[Source records]
============
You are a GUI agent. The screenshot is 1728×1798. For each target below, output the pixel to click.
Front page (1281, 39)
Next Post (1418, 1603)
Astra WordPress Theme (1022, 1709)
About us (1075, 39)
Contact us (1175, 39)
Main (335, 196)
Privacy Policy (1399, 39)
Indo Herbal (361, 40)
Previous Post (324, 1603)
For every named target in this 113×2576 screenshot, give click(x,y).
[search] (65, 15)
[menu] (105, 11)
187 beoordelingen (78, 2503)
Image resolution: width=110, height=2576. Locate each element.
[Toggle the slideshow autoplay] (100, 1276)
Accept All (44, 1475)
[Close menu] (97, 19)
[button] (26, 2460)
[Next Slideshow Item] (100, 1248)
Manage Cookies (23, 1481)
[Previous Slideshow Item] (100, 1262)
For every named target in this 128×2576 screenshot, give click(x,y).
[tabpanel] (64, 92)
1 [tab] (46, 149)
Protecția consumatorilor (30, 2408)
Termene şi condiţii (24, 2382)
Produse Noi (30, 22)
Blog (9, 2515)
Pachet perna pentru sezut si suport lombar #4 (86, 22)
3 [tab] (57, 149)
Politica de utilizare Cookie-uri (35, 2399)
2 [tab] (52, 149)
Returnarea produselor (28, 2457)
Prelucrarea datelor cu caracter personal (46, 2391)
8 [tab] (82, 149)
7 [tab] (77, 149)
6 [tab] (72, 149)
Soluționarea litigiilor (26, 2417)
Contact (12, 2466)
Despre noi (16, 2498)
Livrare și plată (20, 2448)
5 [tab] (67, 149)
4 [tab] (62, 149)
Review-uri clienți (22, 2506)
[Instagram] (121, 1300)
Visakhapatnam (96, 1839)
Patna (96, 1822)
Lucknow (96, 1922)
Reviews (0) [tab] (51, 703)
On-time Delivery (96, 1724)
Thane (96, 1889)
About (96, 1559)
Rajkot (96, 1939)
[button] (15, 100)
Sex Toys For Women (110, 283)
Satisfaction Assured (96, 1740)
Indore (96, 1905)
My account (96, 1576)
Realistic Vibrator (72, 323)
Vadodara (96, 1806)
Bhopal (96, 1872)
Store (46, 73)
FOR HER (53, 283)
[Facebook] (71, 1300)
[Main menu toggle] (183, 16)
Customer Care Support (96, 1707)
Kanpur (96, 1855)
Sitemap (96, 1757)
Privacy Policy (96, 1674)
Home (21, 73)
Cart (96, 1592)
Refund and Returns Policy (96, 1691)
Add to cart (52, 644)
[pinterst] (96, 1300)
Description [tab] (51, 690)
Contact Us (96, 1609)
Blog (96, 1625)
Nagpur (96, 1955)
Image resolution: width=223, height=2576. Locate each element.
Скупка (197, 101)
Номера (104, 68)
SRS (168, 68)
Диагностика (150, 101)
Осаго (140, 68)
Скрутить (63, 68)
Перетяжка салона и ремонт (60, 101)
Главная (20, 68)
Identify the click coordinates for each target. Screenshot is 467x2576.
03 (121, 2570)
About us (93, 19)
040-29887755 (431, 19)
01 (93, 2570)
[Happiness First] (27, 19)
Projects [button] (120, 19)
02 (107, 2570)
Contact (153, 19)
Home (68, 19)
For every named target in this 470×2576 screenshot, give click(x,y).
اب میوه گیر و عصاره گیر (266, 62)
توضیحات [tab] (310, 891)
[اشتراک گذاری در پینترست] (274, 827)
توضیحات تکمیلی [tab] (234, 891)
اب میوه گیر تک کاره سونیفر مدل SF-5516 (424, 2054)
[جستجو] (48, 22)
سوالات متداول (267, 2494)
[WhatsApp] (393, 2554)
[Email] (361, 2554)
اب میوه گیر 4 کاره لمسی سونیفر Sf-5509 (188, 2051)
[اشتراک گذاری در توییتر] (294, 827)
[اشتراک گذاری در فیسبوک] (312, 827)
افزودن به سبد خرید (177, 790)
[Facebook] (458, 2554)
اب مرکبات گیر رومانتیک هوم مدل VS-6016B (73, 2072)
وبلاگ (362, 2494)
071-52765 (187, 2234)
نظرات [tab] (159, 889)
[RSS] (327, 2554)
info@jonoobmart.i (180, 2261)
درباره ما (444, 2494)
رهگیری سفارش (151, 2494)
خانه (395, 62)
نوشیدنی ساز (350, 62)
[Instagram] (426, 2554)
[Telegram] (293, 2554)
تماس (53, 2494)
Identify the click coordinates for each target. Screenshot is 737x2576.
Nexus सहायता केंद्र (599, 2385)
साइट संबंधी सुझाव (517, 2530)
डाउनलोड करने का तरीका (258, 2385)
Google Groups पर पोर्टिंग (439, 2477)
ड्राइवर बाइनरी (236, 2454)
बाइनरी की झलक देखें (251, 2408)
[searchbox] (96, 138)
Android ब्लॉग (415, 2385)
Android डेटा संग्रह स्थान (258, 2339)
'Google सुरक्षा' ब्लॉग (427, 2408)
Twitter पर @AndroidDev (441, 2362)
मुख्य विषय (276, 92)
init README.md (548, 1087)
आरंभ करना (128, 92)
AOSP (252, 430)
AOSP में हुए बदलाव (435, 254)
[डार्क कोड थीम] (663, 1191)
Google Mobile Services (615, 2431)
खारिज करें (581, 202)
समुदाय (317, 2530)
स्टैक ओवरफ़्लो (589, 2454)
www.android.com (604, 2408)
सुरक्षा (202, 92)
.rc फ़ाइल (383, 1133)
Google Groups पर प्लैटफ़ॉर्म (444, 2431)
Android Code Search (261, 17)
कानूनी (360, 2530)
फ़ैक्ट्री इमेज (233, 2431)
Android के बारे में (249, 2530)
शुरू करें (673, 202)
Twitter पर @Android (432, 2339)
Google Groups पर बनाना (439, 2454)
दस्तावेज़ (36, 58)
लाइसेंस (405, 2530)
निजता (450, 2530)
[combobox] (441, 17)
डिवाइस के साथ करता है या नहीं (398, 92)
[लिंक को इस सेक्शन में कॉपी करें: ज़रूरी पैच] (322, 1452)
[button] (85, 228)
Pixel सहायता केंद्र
============
Goal of the exercise: Transcribe the records above from the line holding "Скупка (197, 101)" down to the line holding "AOSP में हुए बदलाव (435, 254)", inclusive, without adding anything.

Answer to this task:
Скупка (197, 101)
Номера (104, 68)
SRS (168, 68)
Диагностика (150, 101)
Осаго (140, 68)
Скрутить (63, 68)
Перетяжка салона и ремонт (60, 101)
Главная (20, 68)
Identify the click coordinates for each target. Screenshot is 467x2576.
03 (121, 2570)
About us (93, 19)
040-29887755 (431, 19)
01 (93, 2570)
[Happiness First] (27, 19)
Projects [button] (120, 19)
02 (107, 2570)
Contact (153, 19)
Home (68, 19)
For every named target in this 470×2576 screenshot, give click(x,y).
اب میوه گیر و عصاره گیر (266, 62)
توضیحات [tab] (310, 891)
[اشتراک گذاری در پینترست] (274, 827)
توضیحات تکمیلی [tab] (234, 891)
اب میوه گیر تک کاره سونیفر مدل SF-5516 (424, 2054)
[جستجو] (48, 22)
سوالات متداول (267, 2494)
[WhatsApp] (393, 2554)
[Email] (361, 2554)
اب میوه گیر 4 کاره لمسی سونیفر Sf-5509 (188, 2051)
[اشتراک گذاری در توییتر] (294, 827)
[اشتراک گذاری در فیسبوک] (312, 827)
افزودن به سبد خرید (177, 790)
[Facebook] (458, 2554)
اب مرکبات گیر رومانتیک هوم مدل VS-6016B (73, 2072)
وبلاگ (362, 2494)
071-52765 (187, 2234)
نظرات [tab] (159, 889)
[RSS] (327, 2554)
info@jonoobmart.i (180, 2261)
درباره ما (444, 2494)
رهگیری سفارش (151, 2494)
خانه (395, 62)
نوشیدنی ساز (350, 62)
[Instagram] (426, 2554)
[Telegram] (293, 2554)
تماس (53, 2494)
Identify the click coordinates for each target. Screenshot is 737x2576.
Nexus सहायता केंद्र (599, 2385)
साइट संबंधी सुझाव (517, 2530)
डाउनलोड करने का तरीका (258, 2385)
Google Groups पर पोर्टिंग (439, 2477)
ड्राइवर बाइनरी (236, 2454)
बाइनरी की झलक देखें (251, 2408)
[searchbox] (96, 138)
Android ब्लॉग (415, 2385)
Android डेटा संग्रह स्थान (258, 2339)
'Google सुरक्षा' ब्लॉग (427, 2408)
Twitter पर @AndroidDev (441, 2362)
मुख्य विषय (276, 92)
init README.md (548, 1087)
आरंभ करना (128, 92)
AOSP (252, 430)
AOSP में हुए बदलाव (435, 254)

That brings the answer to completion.